Alpine goats – copyright FiBL

The aim of the first article of Marie Ithurbide’s PhD (submitted to JDS in august 2021) was to validate the use of functional longevity as an indicator of resilience for selection. To address this question, we created 2 divergent lines of Alpine goats using artificially inseminated bucks with extreme estimated breeding values for functional longevity. A total of 440 goats, 228 in high_LGV and 221 in low_LGV lines, were bred and monitored for 4 years.  Health treatments, serum immunoglobulin G concentration in early life, kidding, age and reason of culling were systematically noted. Weight and morphology were monitored. Weight and growth during the first year of life were similar in both goat lines.

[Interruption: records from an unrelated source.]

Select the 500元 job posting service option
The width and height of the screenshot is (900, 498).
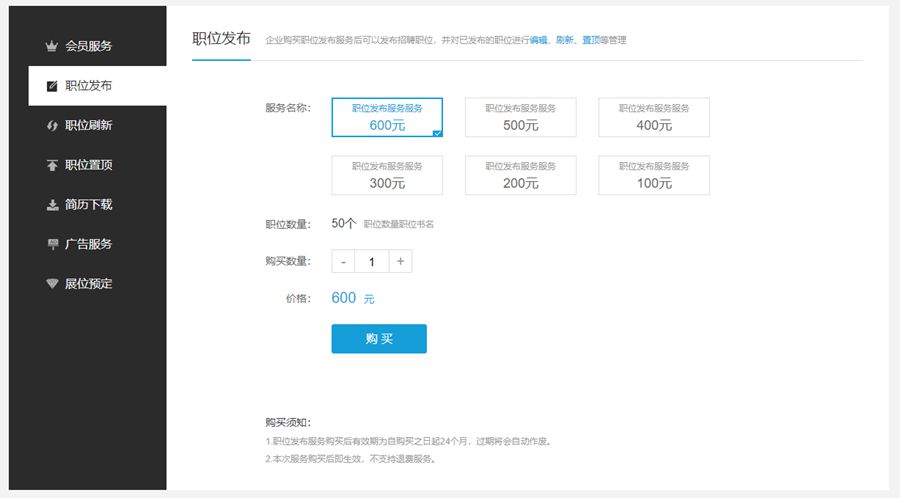pyautogui.click(x=520, y=117)
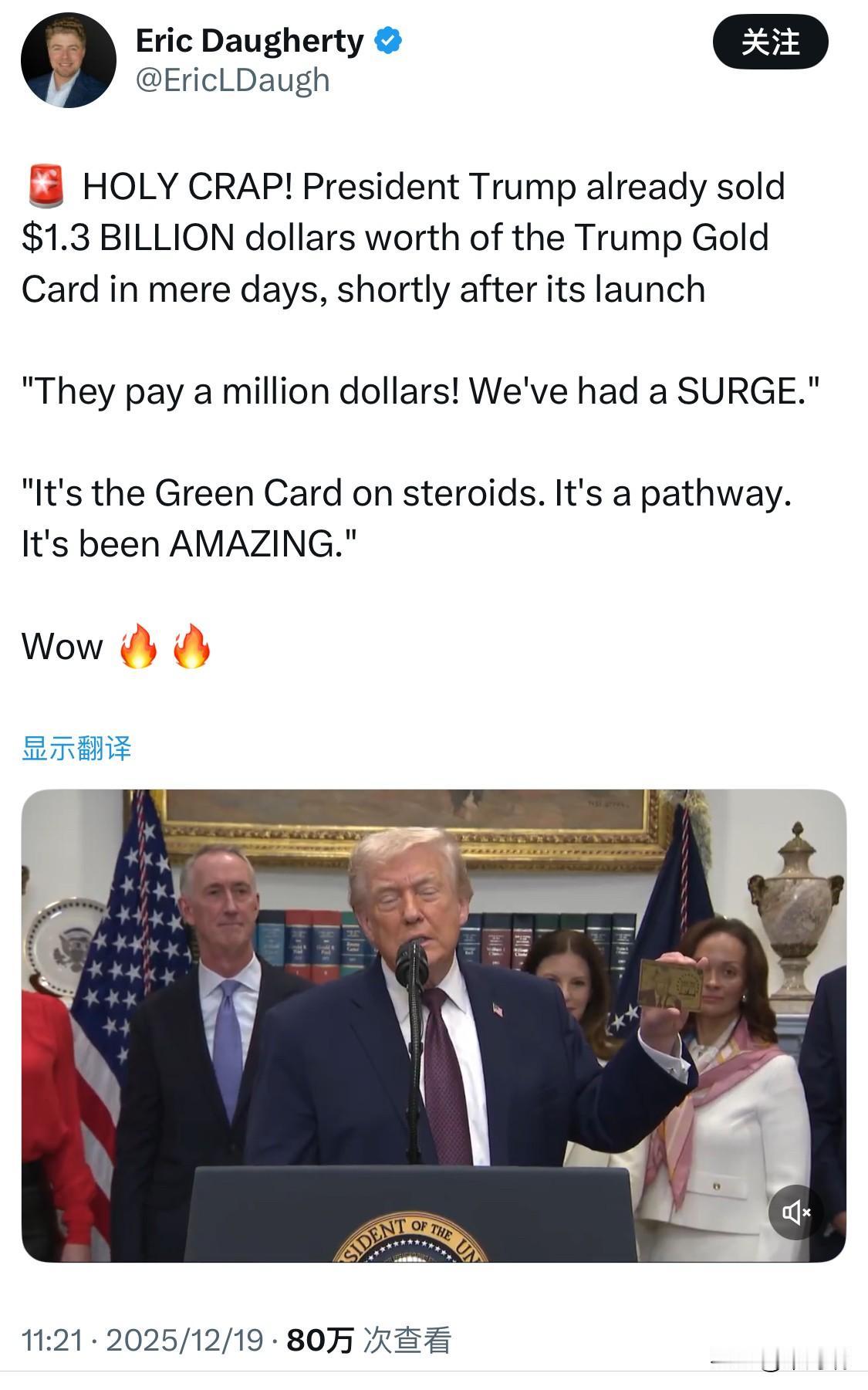Click the HOLY CRAP opening paragraph text
The width and height of the screenshot is (868, 1390).
[x=404, y=238]
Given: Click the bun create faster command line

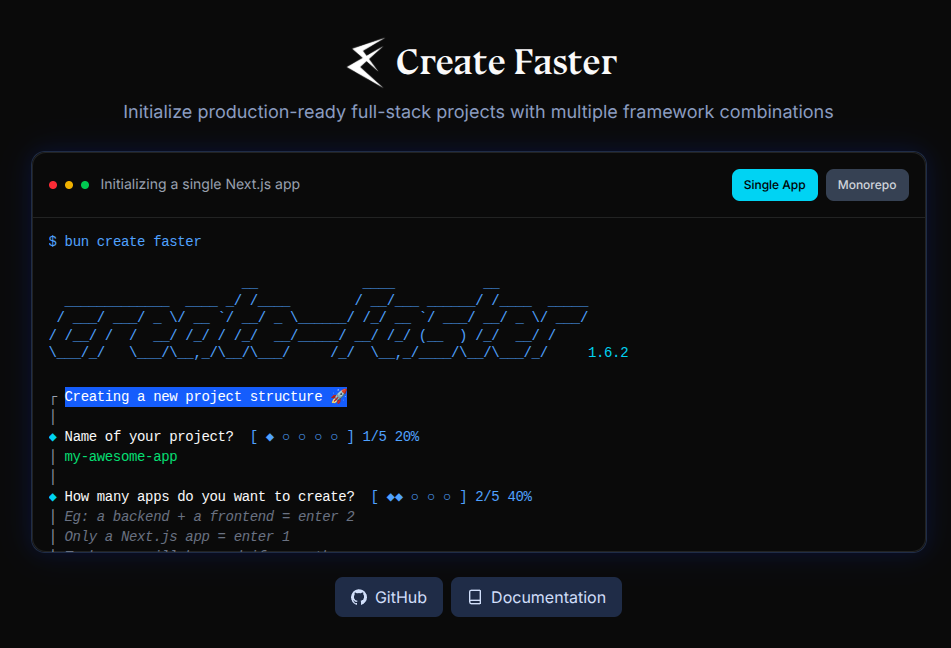Looking at the screenshot, I should pos(125,241).
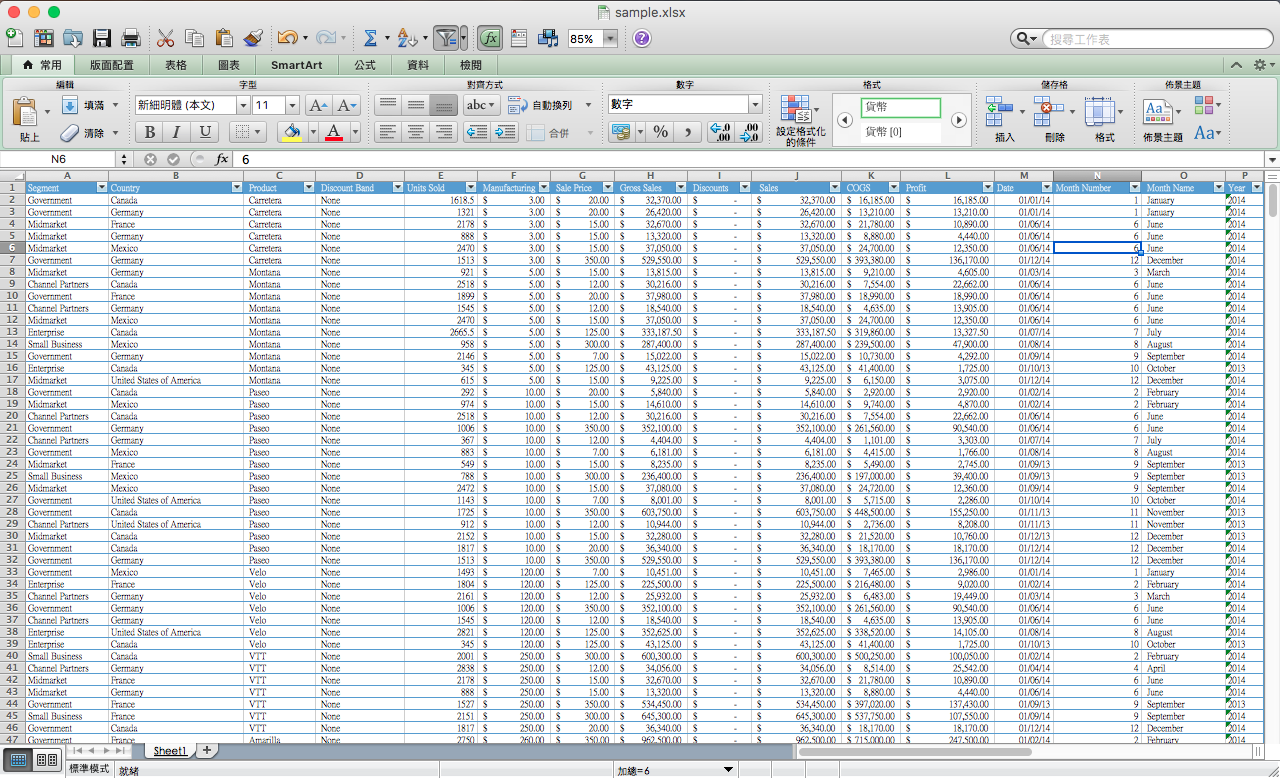Switch to the SmartArt ribbon tab
The height and width of the screenshot is (778, 1280).
coord(296,65)
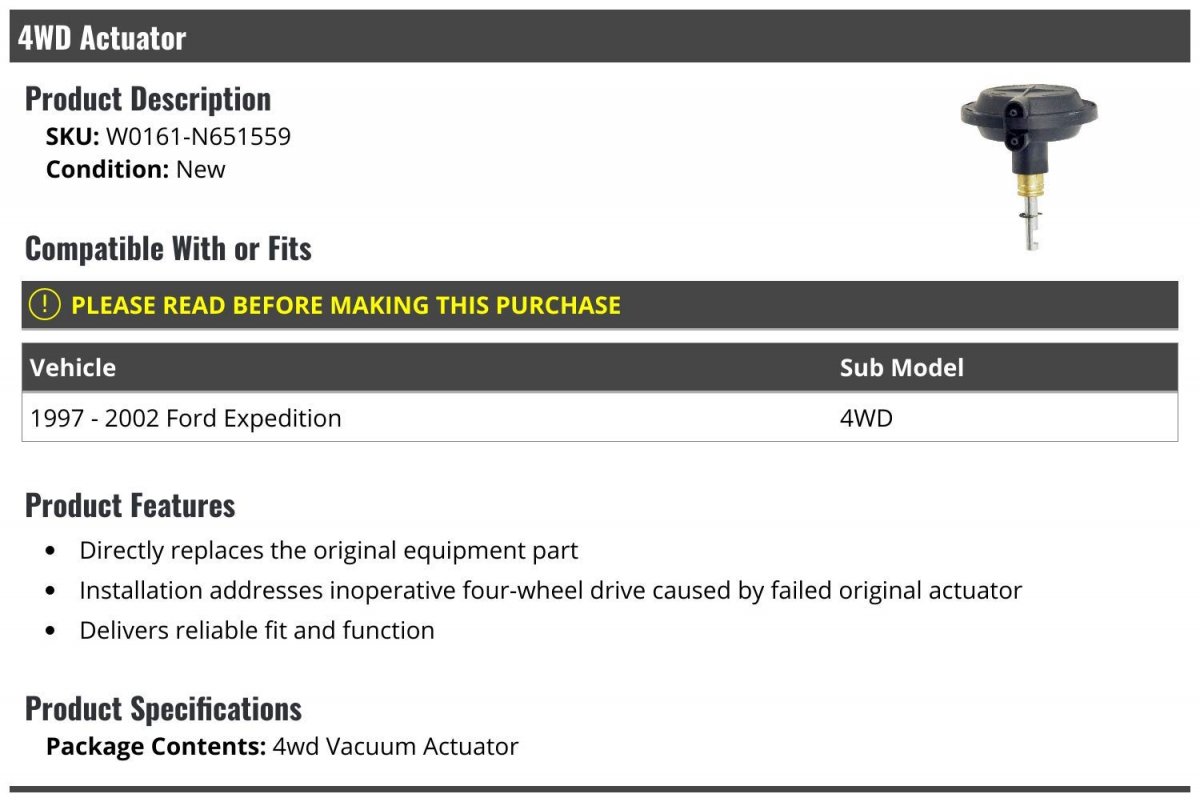Click the Product Features heading

click(130, 505)
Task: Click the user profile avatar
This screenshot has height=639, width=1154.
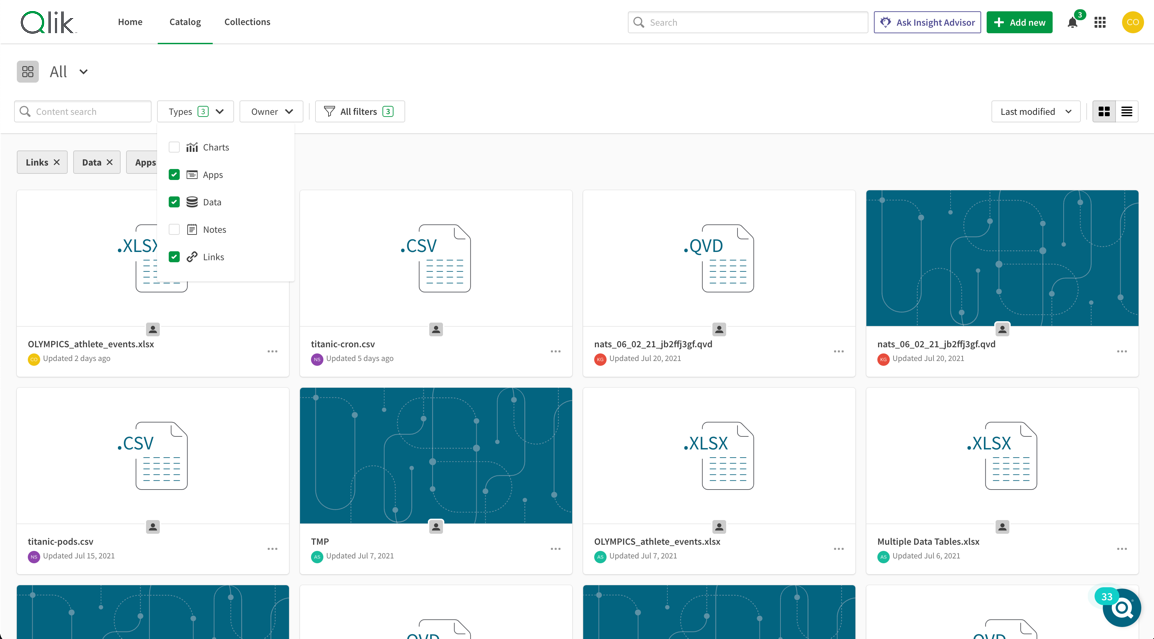Action: click(1132, 22)
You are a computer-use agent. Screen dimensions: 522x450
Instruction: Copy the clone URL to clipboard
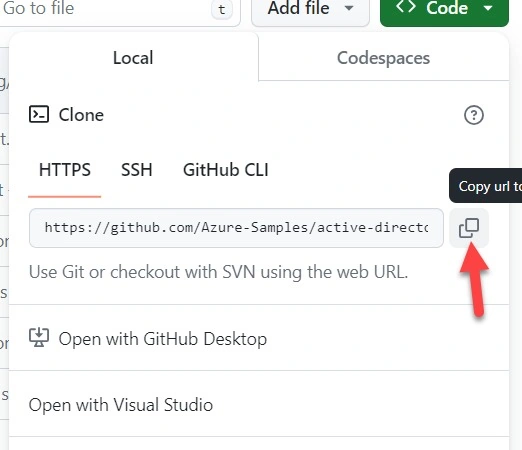(469, 228)
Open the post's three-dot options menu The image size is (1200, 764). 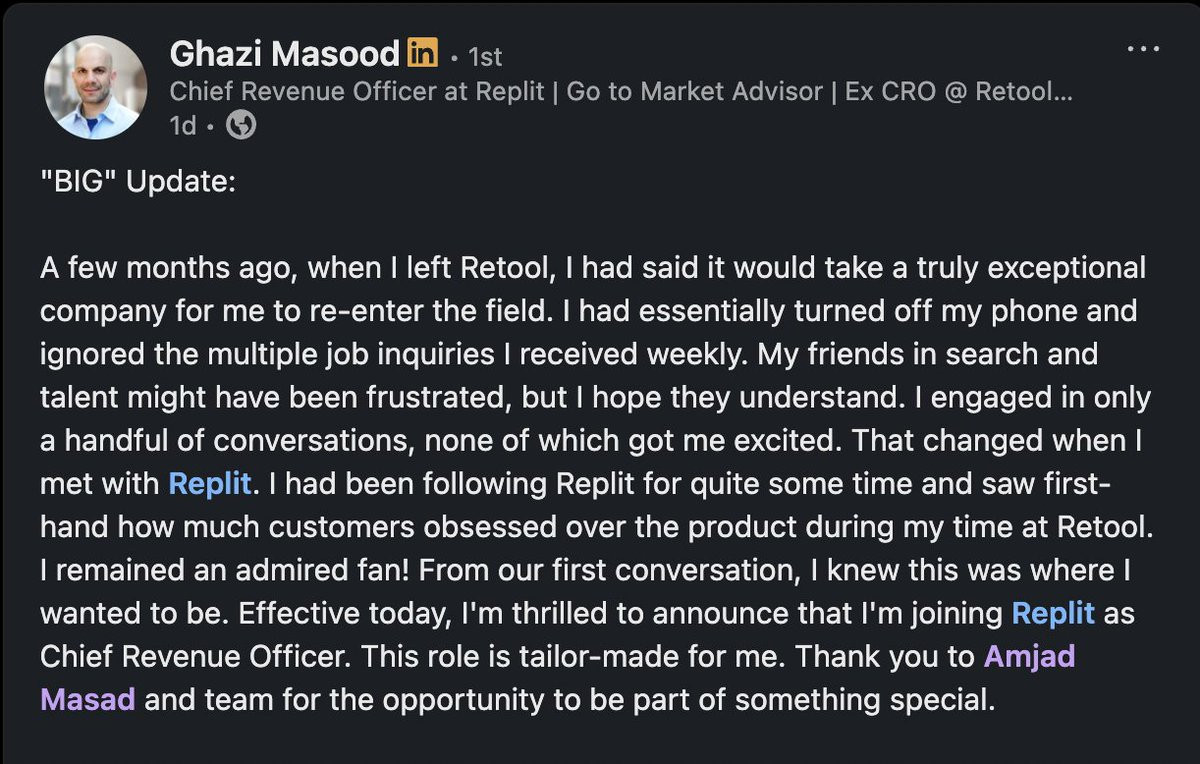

In contrast, the low longevity goats (low_LGV) received slightly more treatments and had a lower weight during the beginning of first lactation than high longevity goats (high_LGV). The fat to protein ratio was also significantly higher in low_LGV goats during first lactation.  A multivariable Cox regression was fitted to the data in order to decipher survival at different stage of life in the two lines. The overall survival of high_LGV goats was significantly better than low_LGV goats (hazard ratio=0.63, CI=0.47;0.86) even after we implemented treatment, growth, serum immunoglobulin concentration during first days of life, difficult kidding and year effect in the model. The line effect was not constant over time: no significant effect was found during the first year and the difference was built after first kidding. This result provides initial evidence that survival at early stage of life or during productive life are under different genetic regulation. Altogether, this monitoring of the goat lines indicated that functional longevity based selection helps to improve resilience by improving survival and reducing the use health treatments and mitigating some indicators of fat mobilization during early lactation. As further characterization of resilience in the longevity line goats, we will analyse their response trajectories to nutritional and infection challenges.